Coproduction

La coproduction est une activité importante de la production médiatique au Québec. Dans le cas du film, 33,3% des longs métrages destinés aux salles en 2012 étaient des coproductions[1]. Elle permet de mettre en commun les ressources créatives et financières et de faire rayonner notre talent dans le reste du Canada et à l’extérieur du pays. 

[1] OCCQ, (2015). État des lieux du cinéma et de la télévision au Québec, Cahier 4. La production et la distribution. 

Le Canada a à l’heure actuelle un traité ou un protocole d’entente de coproduction audiovisuelle avec 54 pays, dont on trouve la liste sur le site de Téléfilm Canada. Grâce à ces accords, les producteurs canadiens et étrangers peuvent conjuguer leurs ressources créatrices, artistiques, techniques et financières pour réaliser des coproductions audiovisuelles pouvant être considérées comme des oeuvres d’origine nationale dans leurs pays respectifs.

Téléfilm Canada a pour mandat de reconnaître les coproductions internationales auxquelles participent le Canada et des pays ayant signé un traité de coproduction officiel avec le Canada. Les coproductions audiovisuelles reconnues comme d’origine nationale permettent aux producteurs canadiens de se prévaloir des incitatifs offerts au Canada pour les dépenses canadiennes admissibles et aux producteurs étrangers y prenant part de tirer parti, le cas échéant, des mesures semblables existant dans leur propre pays pour la portion étrangère de leur budget. Les maisons de production peuvent avoir une participation majoritaire ou minoritaire dans une coproduction audiovisuelle régie par des traités, selon, principalement, la part du financement de celle-ci qu’elles prennent à leur charge.

Consultez les principes directeurs des coproductions audiovisuelles de Téléfilm Canada.

Téléfilm Canada a conçu un microsite pour promouvoir le développement d'affaires avec le Canada en long métrage et en télévision.  Ce guide-ressource informe et oriente les partenaires étrangers potentiels vers trois options possibles : la coproduction officielle, la co-entreprise et les services de production.

 

 

 

Une fois qu'une coproduction est reconnue à titre de coproduction internationale officielle, elle jouit de tous les droits et privilèges accordés à une production entièrement canadienne.
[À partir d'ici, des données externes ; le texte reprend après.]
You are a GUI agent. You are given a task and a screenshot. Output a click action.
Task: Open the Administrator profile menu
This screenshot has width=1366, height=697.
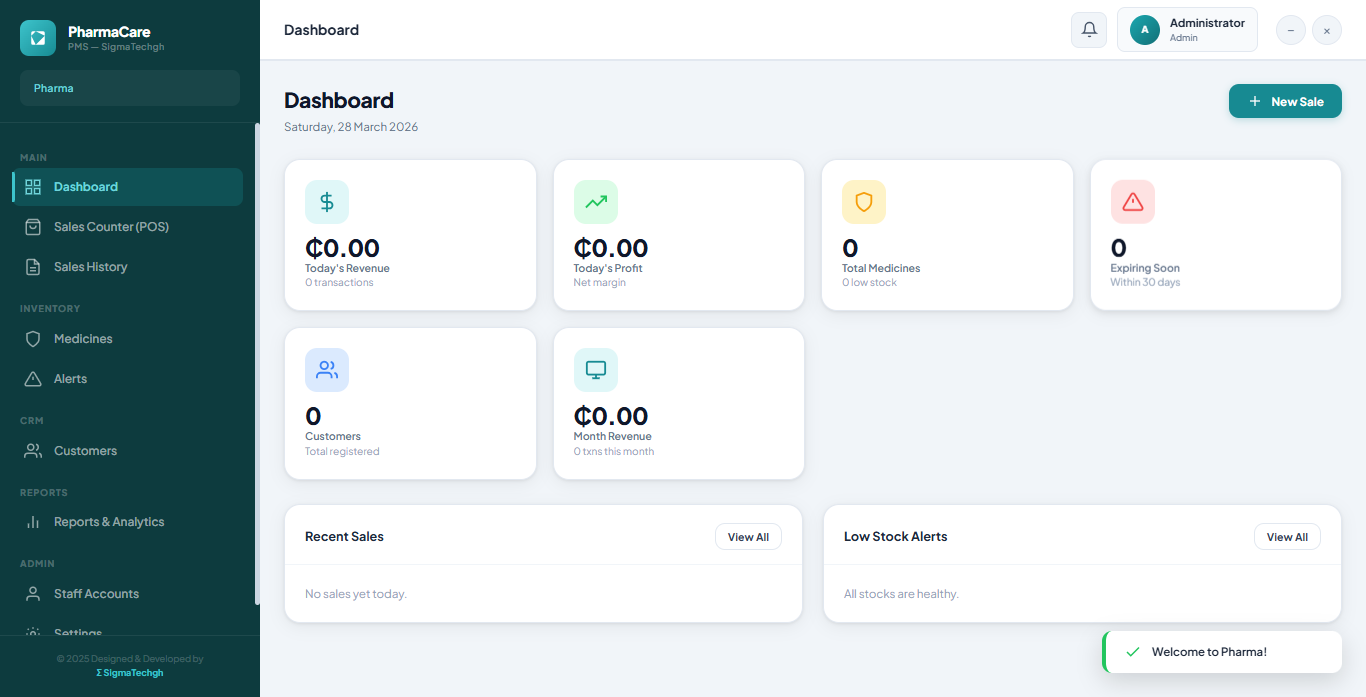click(x=1187, y=29)
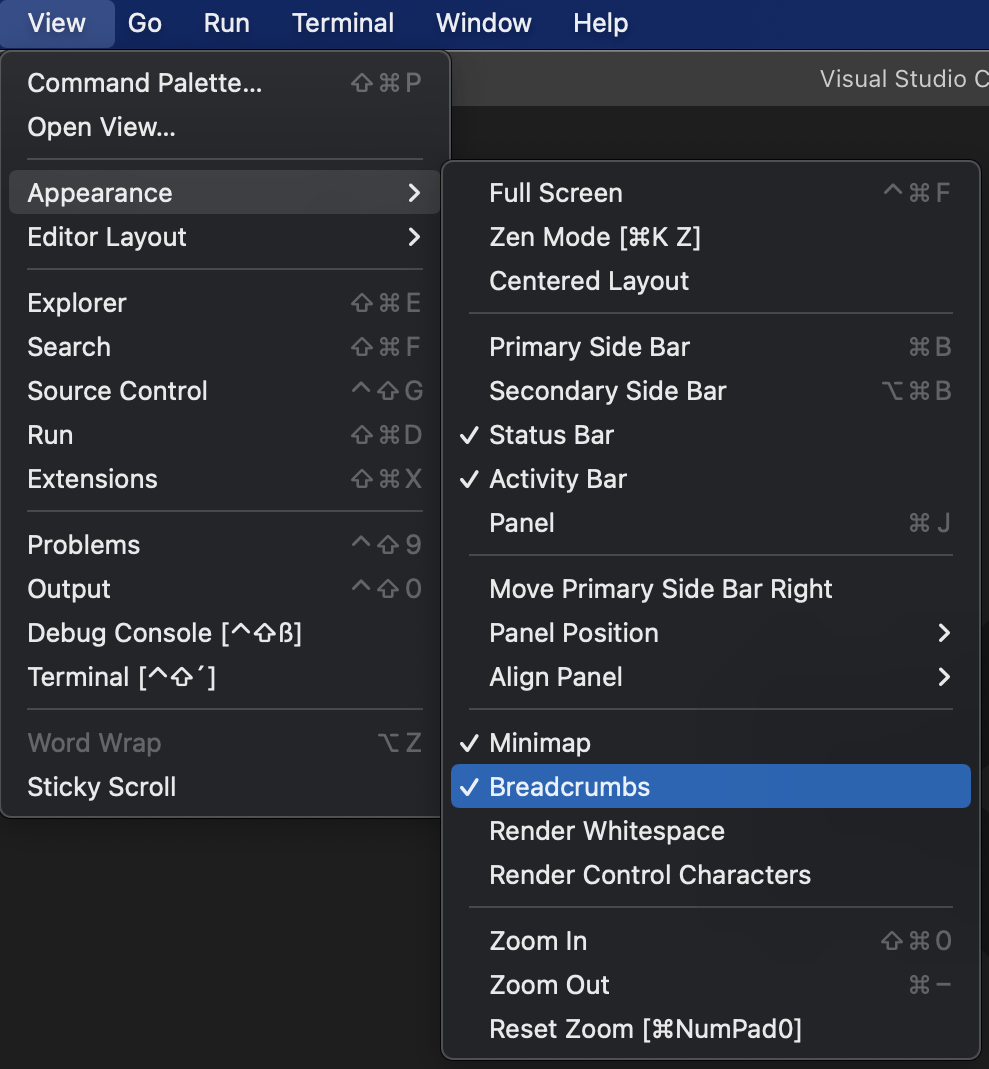Show the Problems panel

coord(83,545)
Les demandes de certification des coproductions visées par un traité doivent être soumises directement à Téléfilm Canada.

Le Bureau de certification des produits audiovisuels canadiens (BCPAC) du ministère du Patrimoine canadien est responsable de l'administration du crédit d'impôt pour les coproductions internationales faisant l'objet d'une recommandation de Téléfilm ainsi que de la certification des productions nationales faisant l'objet d'une demande de crédit d'impôt pour production cinématographique ou magnétoscopique canadienne.

Les émissions certifiées par le ministère du Patrimoine canadien sur recommandation de Téléfilm Canada et du BCPAC (ci-après désignées comme étant « certifiées par le BCPAC ») seront reconnues comme canadiennes par le Conseil de la radiodiffusion et des télécommunications canadiennes (CRTC). Par contre, pour des raisons d'ordre fiscal, le BCPAC ne reconnaît pas automatiquement les émissions certifiées par le Conseil aux fins du crédit d'impôt. Pour obtenir le crédit d'impôt, il faut soumettre directement la demande appropriée au BCPAC.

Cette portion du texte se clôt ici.